Tra le caratteristiche di questa squadra c’era quella di avere centrocampisti tutti sotto i 175 cm che, pur non avendo grandi possibilità sulle palle alte, erano fastidiosissimi per gli avversari per la loro mobilità e capacità di portare pressing.

La Reggina sta nascendo e proprio nei centrocampisti con queste caratteristiche potrebbe trovare la dimensione di squadra in grado di non aver paura di attaccare i portatori di palla avversari.

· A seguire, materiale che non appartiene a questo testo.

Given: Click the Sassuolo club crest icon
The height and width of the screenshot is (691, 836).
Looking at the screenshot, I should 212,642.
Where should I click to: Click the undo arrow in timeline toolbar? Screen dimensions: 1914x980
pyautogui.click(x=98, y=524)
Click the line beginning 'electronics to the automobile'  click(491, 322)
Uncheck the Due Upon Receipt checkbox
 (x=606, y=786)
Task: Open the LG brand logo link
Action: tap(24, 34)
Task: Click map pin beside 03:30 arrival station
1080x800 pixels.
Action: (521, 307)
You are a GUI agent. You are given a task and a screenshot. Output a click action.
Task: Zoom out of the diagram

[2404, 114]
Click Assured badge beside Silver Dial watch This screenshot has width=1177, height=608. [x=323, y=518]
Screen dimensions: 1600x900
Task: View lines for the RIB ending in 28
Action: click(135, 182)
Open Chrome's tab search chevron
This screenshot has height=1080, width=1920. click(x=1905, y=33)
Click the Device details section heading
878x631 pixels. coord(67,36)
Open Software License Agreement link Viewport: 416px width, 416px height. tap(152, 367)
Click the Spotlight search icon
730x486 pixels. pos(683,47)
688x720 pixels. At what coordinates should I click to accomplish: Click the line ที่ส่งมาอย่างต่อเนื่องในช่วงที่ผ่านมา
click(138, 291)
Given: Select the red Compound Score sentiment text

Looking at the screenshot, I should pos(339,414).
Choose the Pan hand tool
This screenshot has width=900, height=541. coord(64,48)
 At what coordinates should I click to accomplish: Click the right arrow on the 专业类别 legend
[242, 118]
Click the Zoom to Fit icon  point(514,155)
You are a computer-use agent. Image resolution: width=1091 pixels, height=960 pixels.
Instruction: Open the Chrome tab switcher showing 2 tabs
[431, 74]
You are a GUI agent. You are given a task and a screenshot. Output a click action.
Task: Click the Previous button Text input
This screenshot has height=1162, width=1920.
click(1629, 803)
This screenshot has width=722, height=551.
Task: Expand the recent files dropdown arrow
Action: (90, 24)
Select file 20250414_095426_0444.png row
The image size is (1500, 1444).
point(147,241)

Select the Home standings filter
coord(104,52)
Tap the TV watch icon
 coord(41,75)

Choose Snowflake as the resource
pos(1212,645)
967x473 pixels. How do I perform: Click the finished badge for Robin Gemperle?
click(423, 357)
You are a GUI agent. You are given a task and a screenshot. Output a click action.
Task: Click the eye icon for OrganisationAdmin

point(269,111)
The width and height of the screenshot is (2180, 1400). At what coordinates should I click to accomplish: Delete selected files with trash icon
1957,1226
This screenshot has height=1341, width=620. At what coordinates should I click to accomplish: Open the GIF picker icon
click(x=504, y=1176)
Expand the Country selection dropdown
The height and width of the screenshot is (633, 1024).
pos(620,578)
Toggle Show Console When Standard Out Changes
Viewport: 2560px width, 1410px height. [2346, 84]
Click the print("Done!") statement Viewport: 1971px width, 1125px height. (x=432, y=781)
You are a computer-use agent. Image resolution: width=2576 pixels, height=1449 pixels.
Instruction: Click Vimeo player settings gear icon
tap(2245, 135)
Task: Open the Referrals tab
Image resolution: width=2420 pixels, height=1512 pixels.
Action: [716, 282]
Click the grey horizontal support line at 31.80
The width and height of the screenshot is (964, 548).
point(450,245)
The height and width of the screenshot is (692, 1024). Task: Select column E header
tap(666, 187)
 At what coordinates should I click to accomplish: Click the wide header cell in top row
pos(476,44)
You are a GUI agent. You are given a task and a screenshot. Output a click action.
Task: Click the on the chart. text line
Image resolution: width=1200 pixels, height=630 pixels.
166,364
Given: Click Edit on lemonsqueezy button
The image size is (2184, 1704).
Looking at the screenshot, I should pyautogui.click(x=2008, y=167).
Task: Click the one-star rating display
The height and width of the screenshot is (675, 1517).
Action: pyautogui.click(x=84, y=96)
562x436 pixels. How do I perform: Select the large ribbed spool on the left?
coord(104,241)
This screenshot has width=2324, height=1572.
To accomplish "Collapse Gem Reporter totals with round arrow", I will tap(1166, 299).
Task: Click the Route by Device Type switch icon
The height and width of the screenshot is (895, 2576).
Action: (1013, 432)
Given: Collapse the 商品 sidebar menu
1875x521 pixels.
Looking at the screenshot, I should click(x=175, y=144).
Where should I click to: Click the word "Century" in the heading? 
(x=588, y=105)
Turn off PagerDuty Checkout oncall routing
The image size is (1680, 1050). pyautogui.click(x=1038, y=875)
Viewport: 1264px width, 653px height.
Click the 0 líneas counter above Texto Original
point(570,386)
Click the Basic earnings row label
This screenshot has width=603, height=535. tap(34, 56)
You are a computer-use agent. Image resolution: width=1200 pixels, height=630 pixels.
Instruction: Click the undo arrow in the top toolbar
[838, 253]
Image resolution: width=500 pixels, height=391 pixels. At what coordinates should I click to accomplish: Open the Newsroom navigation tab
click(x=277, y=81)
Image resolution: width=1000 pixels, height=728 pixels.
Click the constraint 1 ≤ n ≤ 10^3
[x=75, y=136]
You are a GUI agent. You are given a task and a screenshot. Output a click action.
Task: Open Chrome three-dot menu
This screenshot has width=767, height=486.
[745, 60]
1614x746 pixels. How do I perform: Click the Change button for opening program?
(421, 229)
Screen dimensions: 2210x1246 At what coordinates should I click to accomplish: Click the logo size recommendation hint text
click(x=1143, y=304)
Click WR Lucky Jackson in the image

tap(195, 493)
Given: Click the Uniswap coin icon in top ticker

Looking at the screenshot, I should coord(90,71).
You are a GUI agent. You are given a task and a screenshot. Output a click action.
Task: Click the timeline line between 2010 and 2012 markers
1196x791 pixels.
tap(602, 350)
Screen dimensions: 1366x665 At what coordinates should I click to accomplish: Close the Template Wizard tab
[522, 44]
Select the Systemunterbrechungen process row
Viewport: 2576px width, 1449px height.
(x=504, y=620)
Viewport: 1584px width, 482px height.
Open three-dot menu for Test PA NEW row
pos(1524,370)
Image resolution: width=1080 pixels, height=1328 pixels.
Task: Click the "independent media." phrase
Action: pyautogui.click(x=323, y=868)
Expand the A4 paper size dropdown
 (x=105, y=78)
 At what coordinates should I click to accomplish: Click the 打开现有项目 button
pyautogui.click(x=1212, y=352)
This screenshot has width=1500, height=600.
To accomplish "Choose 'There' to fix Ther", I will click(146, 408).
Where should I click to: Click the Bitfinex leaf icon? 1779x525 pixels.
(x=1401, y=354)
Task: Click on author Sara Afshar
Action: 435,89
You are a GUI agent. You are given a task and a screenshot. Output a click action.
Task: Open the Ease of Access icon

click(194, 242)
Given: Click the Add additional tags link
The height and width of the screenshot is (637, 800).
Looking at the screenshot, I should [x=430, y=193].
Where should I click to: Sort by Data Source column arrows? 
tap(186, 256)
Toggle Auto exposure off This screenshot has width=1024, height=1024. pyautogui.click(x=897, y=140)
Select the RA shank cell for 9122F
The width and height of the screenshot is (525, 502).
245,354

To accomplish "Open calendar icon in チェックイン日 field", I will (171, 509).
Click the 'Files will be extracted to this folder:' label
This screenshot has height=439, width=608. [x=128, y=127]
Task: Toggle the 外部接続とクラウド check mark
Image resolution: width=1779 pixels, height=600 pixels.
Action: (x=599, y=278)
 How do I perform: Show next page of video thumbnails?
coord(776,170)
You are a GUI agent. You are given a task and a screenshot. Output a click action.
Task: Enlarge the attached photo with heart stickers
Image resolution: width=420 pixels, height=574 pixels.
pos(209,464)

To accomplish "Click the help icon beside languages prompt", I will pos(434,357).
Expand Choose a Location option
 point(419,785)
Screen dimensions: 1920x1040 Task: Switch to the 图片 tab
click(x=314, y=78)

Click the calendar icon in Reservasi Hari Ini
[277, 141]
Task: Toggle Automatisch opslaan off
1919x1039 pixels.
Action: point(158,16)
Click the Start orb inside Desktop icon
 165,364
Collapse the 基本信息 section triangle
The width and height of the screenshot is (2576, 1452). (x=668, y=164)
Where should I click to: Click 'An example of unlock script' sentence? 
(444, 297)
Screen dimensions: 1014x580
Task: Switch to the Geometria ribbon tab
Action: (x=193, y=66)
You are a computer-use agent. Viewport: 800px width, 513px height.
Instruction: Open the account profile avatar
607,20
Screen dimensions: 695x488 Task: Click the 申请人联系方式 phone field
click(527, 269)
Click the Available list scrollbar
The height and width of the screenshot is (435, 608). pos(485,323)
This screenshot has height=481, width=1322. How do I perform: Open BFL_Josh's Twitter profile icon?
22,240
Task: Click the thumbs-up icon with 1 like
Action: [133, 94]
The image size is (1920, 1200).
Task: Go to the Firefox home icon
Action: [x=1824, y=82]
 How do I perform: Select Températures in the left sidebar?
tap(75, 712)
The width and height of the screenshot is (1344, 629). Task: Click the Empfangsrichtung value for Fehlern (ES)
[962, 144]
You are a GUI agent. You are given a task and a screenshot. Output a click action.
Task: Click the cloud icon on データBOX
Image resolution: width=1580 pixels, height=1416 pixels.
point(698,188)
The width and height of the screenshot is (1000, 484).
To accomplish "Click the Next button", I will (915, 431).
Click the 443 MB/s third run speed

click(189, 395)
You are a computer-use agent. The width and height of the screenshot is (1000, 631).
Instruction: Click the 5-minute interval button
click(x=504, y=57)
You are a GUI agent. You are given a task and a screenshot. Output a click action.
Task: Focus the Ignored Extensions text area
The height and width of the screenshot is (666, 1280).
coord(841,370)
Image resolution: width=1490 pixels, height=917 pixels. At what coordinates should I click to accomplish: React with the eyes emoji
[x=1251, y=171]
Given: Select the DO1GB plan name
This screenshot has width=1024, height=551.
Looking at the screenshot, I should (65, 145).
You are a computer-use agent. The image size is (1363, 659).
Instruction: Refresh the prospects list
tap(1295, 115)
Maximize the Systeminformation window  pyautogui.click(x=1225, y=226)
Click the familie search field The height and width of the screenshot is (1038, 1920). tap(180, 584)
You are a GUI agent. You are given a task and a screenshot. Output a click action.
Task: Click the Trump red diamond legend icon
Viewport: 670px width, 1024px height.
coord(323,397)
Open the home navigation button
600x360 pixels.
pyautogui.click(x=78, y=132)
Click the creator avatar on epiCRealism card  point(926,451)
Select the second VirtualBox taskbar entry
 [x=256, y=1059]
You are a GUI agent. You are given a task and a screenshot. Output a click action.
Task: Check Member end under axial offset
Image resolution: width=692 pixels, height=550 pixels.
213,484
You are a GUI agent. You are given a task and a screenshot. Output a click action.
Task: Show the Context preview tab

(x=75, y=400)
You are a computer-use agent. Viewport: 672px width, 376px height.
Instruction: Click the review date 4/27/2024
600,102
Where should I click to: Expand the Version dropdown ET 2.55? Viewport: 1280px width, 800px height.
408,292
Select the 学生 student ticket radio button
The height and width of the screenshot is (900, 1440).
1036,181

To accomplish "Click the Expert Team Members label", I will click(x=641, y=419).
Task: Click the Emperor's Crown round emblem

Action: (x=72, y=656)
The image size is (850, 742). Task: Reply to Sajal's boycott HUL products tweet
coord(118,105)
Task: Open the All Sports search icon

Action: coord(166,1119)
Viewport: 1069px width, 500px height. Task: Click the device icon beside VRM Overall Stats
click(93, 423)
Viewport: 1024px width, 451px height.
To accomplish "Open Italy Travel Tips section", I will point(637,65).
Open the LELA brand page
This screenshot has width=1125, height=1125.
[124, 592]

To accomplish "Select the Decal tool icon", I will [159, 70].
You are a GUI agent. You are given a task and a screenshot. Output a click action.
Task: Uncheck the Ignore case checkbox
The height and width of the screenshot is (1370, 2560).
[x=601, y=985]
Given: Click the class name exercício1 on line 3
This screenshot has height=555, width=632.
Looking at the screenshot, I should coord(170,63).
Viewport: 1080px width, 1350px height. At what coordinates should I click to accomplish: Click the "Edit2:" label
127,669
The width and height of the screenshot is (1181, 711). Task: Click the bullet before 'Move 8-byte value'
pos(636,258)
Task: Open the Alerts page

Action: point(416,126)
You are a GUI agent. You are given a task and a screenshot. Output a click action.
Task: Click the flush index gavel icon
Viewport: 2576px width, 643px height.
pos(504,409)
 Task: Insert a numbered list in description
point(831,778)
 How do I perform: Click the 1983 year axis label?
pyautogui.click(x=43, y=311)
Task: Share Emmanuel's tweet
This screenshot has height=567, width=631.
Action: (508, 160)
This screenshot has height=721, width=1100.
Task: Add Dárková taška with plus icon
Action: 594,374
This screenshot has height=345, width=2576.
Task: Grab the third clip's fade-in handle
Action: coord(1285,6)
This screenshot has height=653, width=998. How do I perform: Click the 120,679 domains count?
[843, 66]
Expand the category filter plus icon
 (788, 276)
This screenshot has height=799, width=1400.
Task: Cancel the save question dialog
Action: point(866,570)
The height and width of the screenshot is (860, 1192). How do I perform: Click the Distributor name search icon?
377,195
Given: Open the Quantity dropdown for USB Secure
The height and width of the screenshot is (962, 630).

Marino ha appena rinnovato, Salandria potrebbe essere più vicino di quanto sembri e anche Giuffrida potrebbe presto ricevere una proposta per prolungare la sua avventura sullo Stretto.

Considerato che, almeno in linea teorica, potrebbero giocare tutti insieme  viene chiaro il quadro della squadra che si sta creando.

Altri centrocampisti sembrano comunque destinati ad arrivare.